Miss Willie Lou Terrell was born near Dangerfield, Texas, and began teaching school at age 18 in a two-room school. She attended East Texas State Teachers College during the summers and earned her degree in Home Economics in 1930. She obtained a Master’s degree later from Stephen F. Austin College in Nacogdoches, Texas.

She came to Dale County, Alabama, in 1937 as Home Demonstration Agent. She headed up the Federal Mattress Program in Dale County, which began in 1938. Over 3,000 mattresses were made by and for deserving families. Under her leadership, Dale County was the first in the United States to finish the mattress program.

Miss Willie Lou was a big-boned, six-foot-two Texan; big in her thinking, big in her love for her job of helping people, and big in her accomplishments. One of her club members, who was also one of her best friends, said, “We all love and admire Miss Willie Lou, but we are scared of her; she demands and gets our undivided attention and loyalty to the job she thinks we should do, and we do it.” Her total life was dedicated to the betterment of rural people; she never married and all her thoughts and energies were directed to the people with whom she worked. They were her family.

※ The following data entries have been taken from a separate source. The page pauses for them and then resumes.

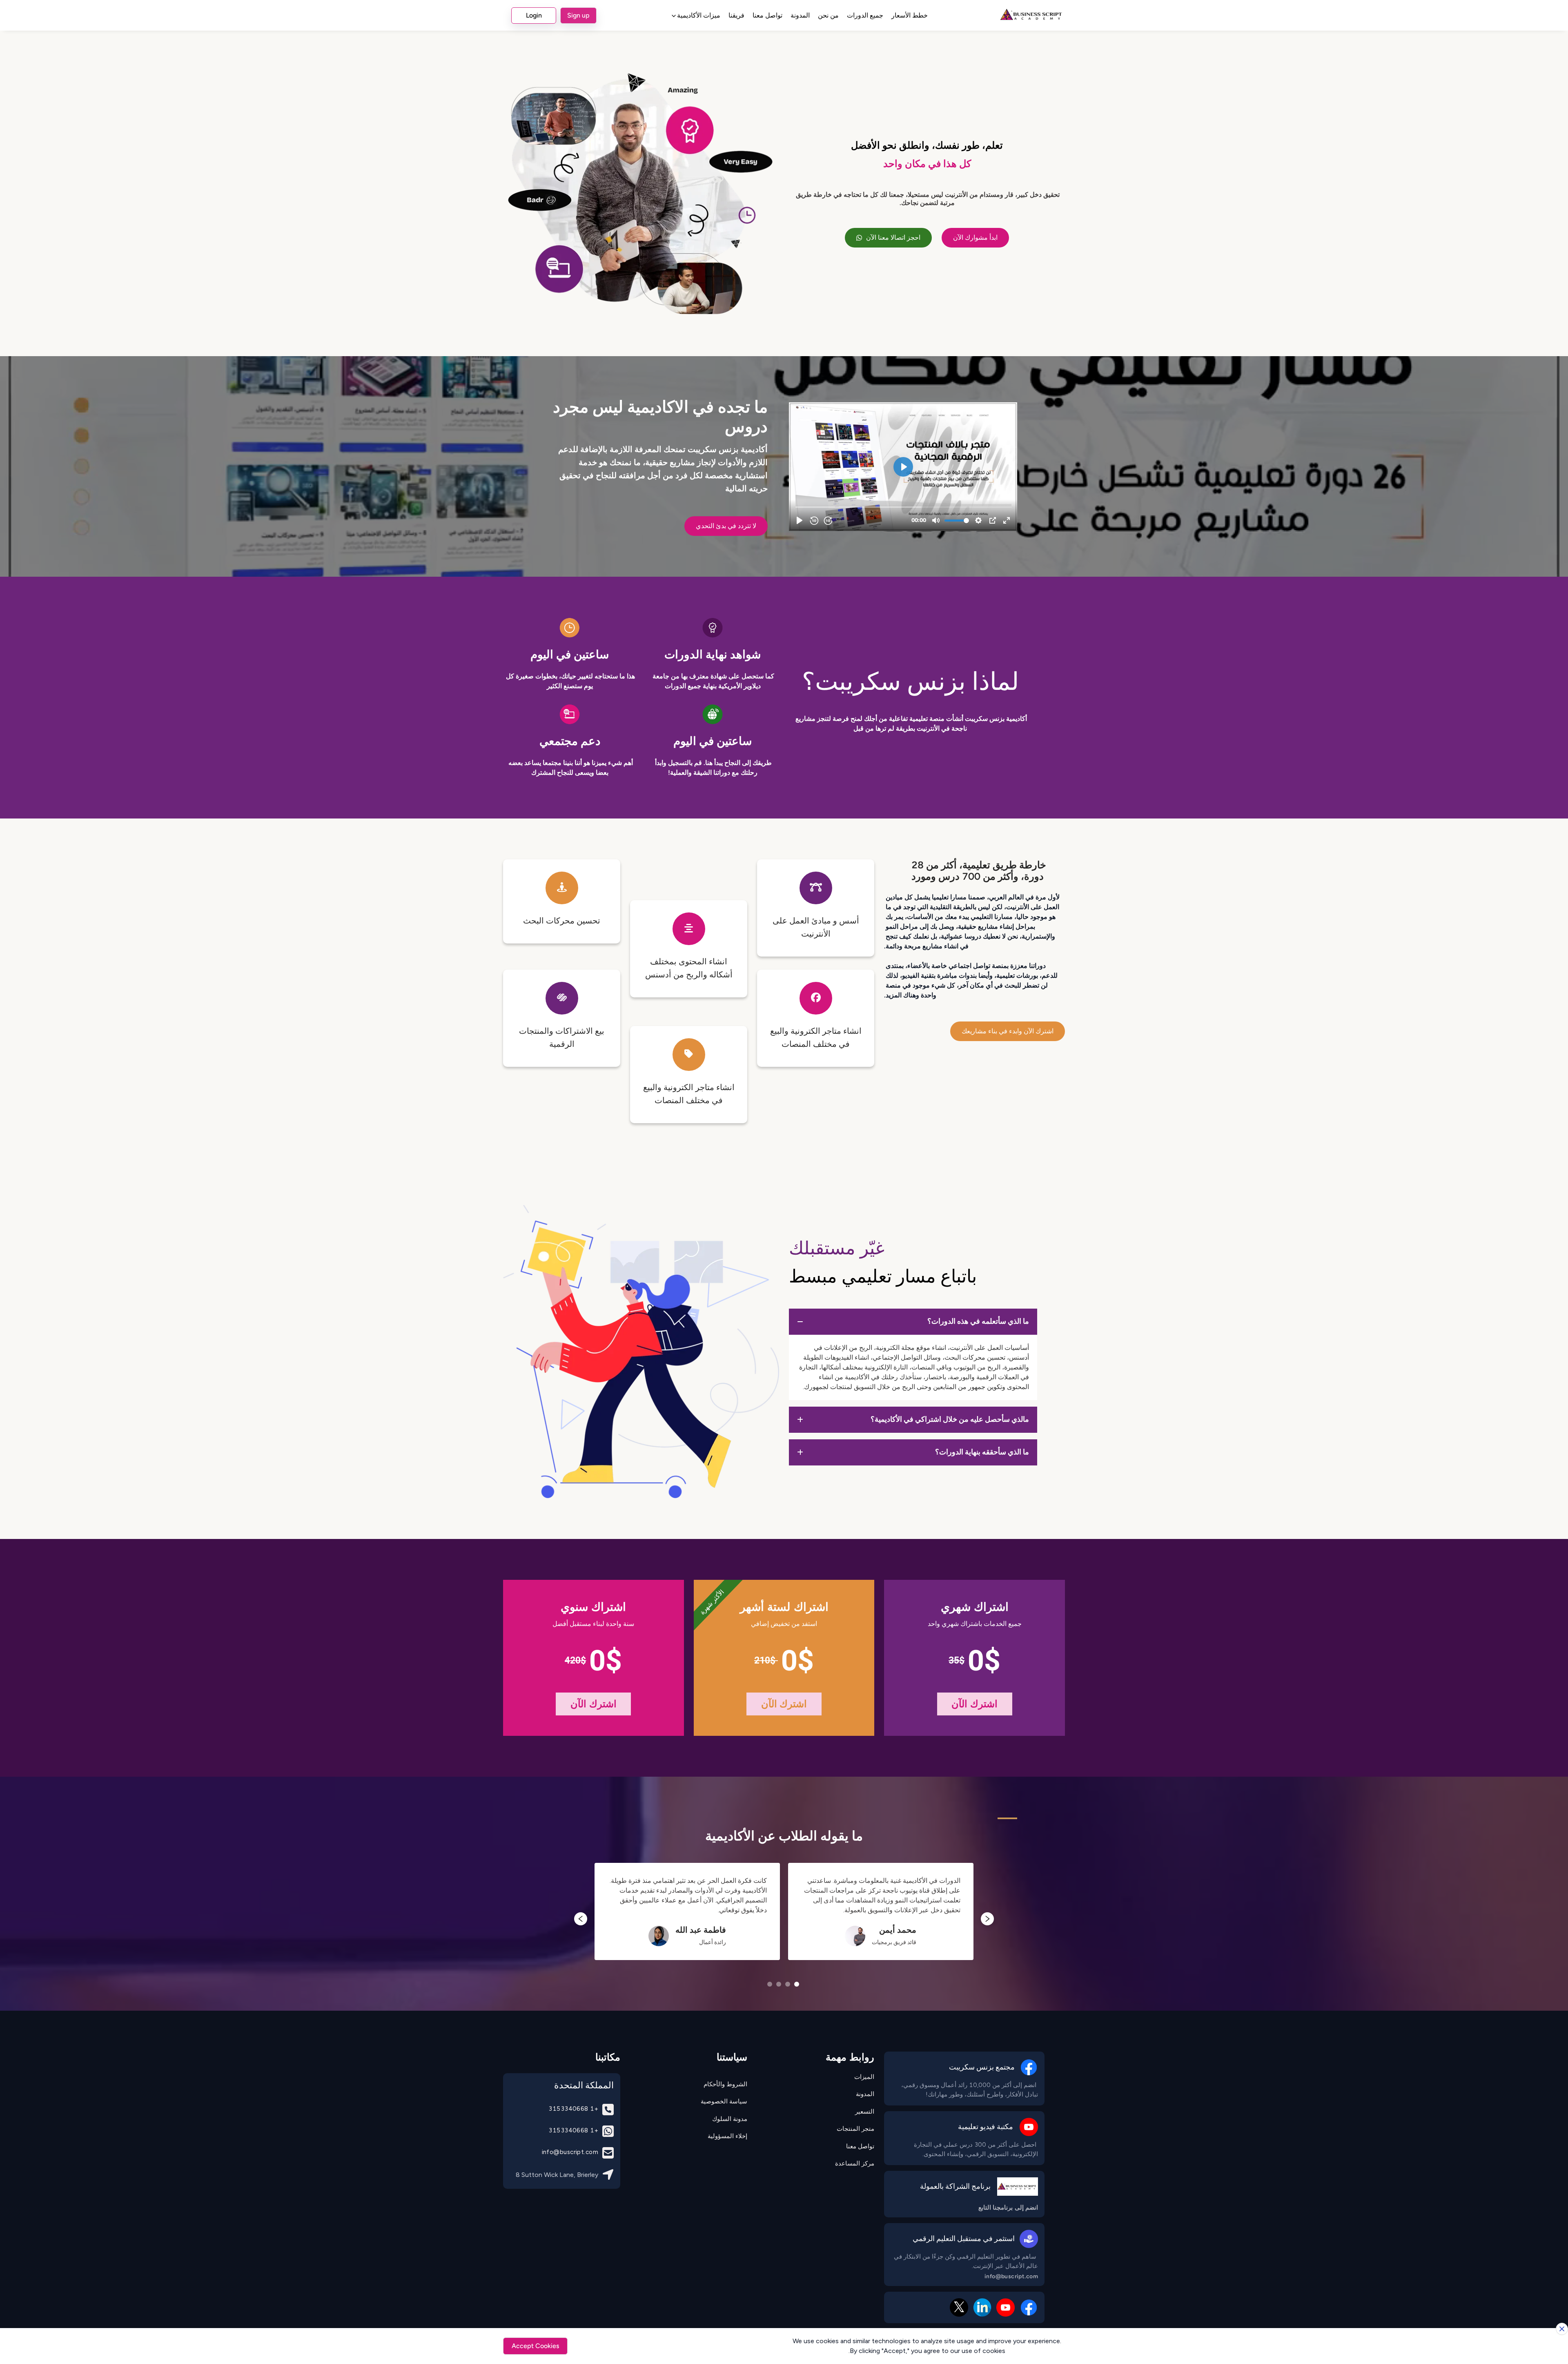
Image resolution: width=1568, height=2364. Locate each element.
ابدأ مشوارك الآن (975, 237)
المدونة (800, 15)
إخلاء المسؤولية (727, 2136)
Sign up (578, 15)
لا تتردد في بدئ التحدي (726, 526)
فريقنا (736, 15)
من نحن (828, 15)
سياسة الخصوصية (724, 2101)
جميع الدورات (865, 15)
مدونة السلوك (729, 2119)
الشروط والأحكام (725, 2084)
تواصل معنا (767, 15)
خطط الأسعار (909, 15)
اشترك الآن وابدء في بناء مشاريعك (1008, 1031)
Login (534, 15)
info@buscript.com (1011, 2276)
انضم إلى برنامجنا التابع (1008, 2208)
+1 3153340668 (573, 2108)
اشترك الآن (974, 1703)
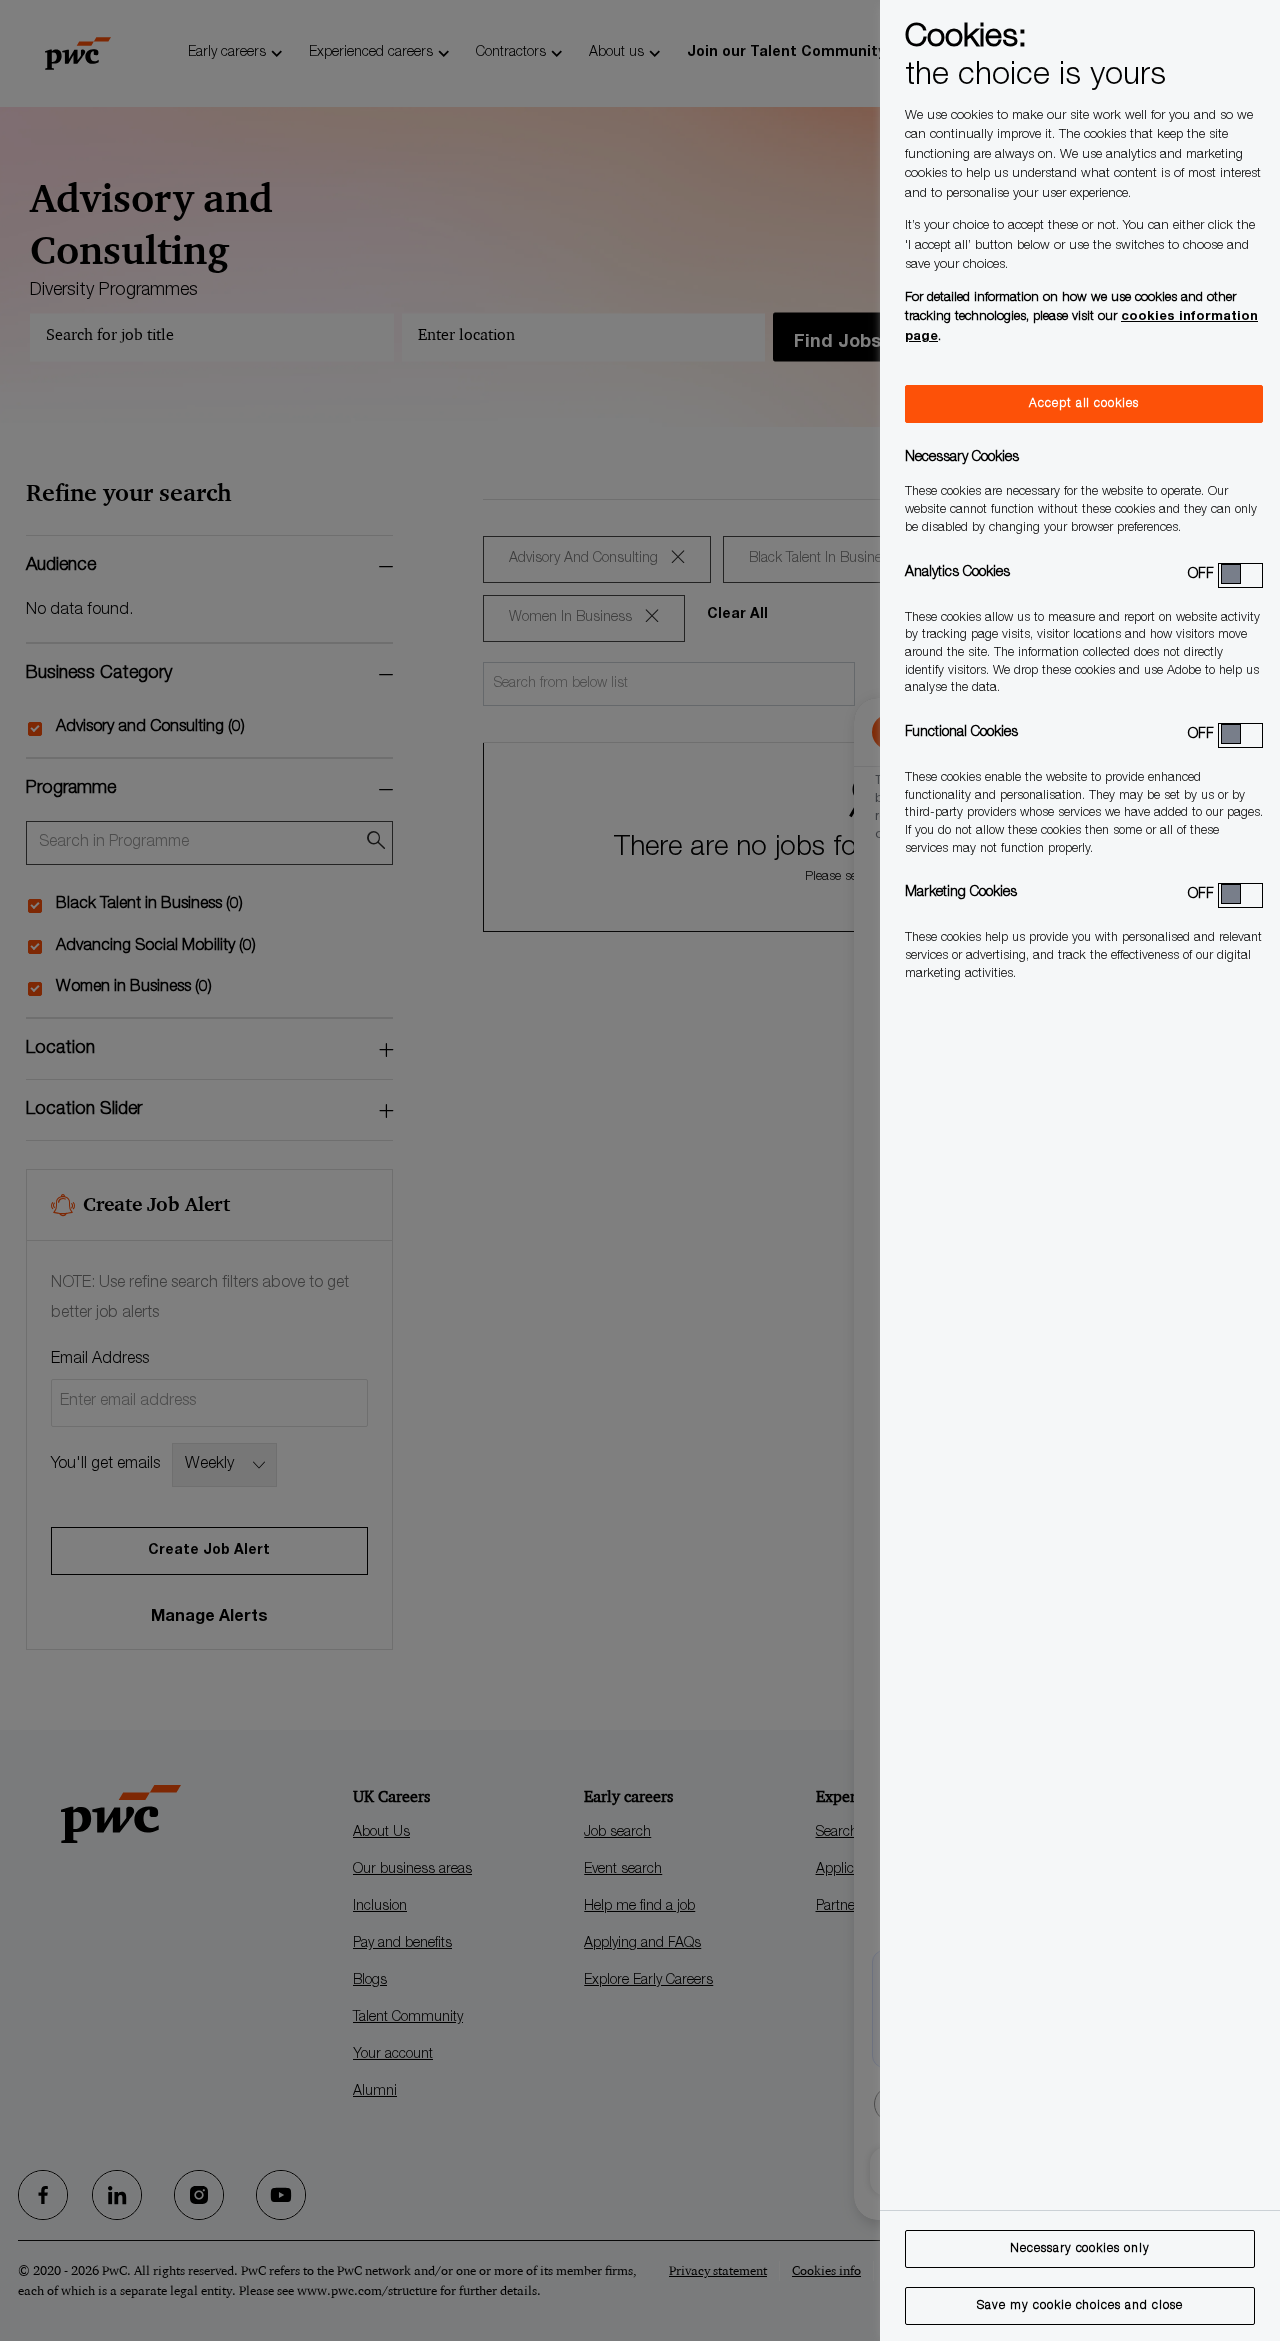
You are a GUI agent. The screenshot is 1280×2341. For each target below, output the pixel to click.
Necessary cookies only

She organized women’s homemaker’s clubs in nearly every community in Dale County, teaching them about food preservation by canning and drying, good nutrition, home sewing, family rela­tionships, victory gardens, collections of scrap metal for the war effort, and much more.

She transferred to Crenshaw County, after five years in Dale County, and worked there for several years. Then she went back to Texas and served as Home Demonstration Agent of Rusk County. She retired in 1961 after 31 years with the Extension Service. She spent the rest of her life doing volunteer work with VISTA and other agencies.

In admiration and gratitude for her many years of devoted service, the name of Willie Lou Terrell is inscribed on the dedicatory plaque of the Extension Memorial Chapel.